Uno stop a cui ha però fatto da contraltare la preoccupante crescita numerica dei displaced people. Composti dai rifugiati e dai richiedenti asilo internazionali da un lato e dai profughi intrappolati all’interno dei loro sciagurati paesi dall’altro. Tanto è vero che alla fine del 2020 i primi avevano raggiunto la cifra di 26,4 milioni: “the highest number on record, although the annual rate of growth has slowed since 2012”. Ed i secondi: “An estimated 48 million, the total global stock of people internally displaced by conflict and violence in 59 countries and territories as of 31 December 2020 […] the highest on record since International Displacement Monitoring Center (IDMC) began monitoring in 1998, and represents an increase from 45,9 million reported in 2019 […] persons internally displaced has almost doubled since 2000 and has risen sharply since 2010”.

Le rimesse degli immigrati, invece, nonostante il sostanziale blocco dell’immigrazione causato dal COVID-19 non sono crollate come invece aveva ipotizzato la Banca Mondiale. Che in un rapporto pubblicato nei primi mesi dello scoppio della pandemia aveva pronosticato “a decline of remittances, underscoring the economic distress stemming from the COVID-19 pandemic and the ensuring lockdown aimed at curbing the disease, by 22% . The sharpest decline in recent history largely due to a fall in wages and employment of migrant workers abroad”. Una profezia che, se avverata, avrebbe avuto un impatto pesantemente negativo soprattutto per le nazioni del Sud Est dell’Asia. In ragione del fatto che, spiegava un articolo pubblicato lo scorso Marzo da Sustainable Development: “South Asia (Afghanistan, Bangladesh, Bhutan, India, Nepal, Maldives, Pakistan, Sri Lanka), the region that receives the most remittances in the world as a share of gross domestic product (GDP). In volume terms a little more than one-fifth of global remittances were destined to South Asian countries between 2015 and 2019”.

Invece, dice il Report dell’OIM: “According to a new World Bank’s May 2021 report remittances flows have proved to be resilient during the COVID-19 crisis. In 2020 officially recorded remittance flows reached $702 billion, only 2,4% below the $719 billion seen in 2019, which is in complete contrast to previous estimates […] Along with policy responses to support remittances and better economic conditions, a move from informal channels (e.g. carrying cash across borders) toward more formal channels through an increased digitalization of financial transfers appears to be one of the most important factors in explaining the slower-than-expected decline in remittances flows”.

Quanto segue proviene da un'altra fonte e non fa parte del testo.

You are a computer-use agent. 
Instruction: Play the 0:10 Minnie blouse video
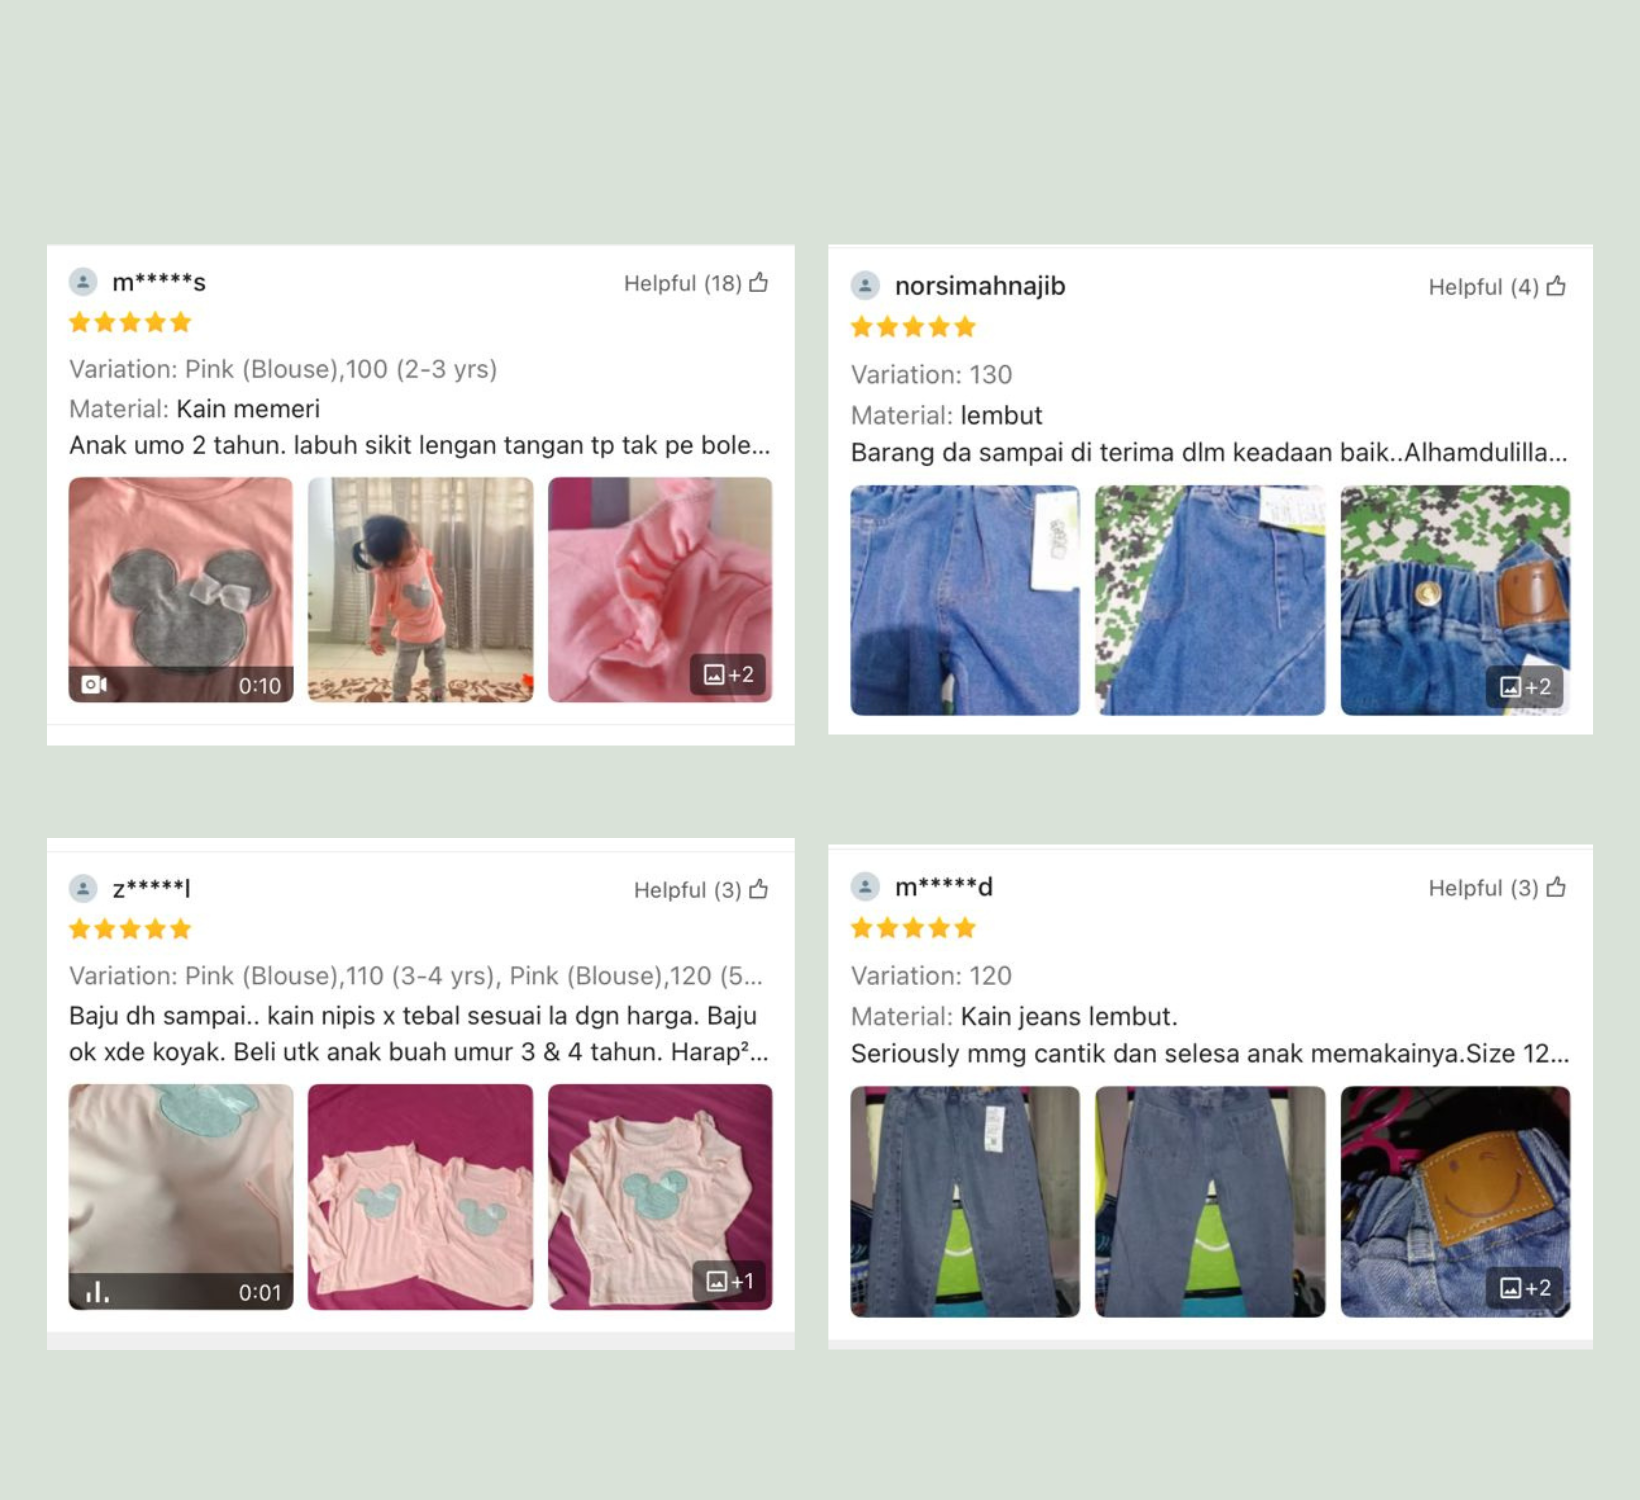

Un quadro, dunque, meno negativo del previsto. Tanto è vero che nella classifica delle 10 top countries receiving countries non solo si conferma il primo posto dell’India, ma il Pakistan ne guadagna uno (dal 7mo al 6sto), ed il Bangladesh addirittura due: dal decimo all’ottavo. Risultato orgogliosamente segnalato a tutta pagina dal Daily Observer di Dacca, che il 2 dicembre scriveva: “In 2020, compared to $18 billion of 2019, despite the impact of COVID-19 which slowed remittances flows globally, Bangladesh benefitted $21,76 billion injected into economy through remittances”.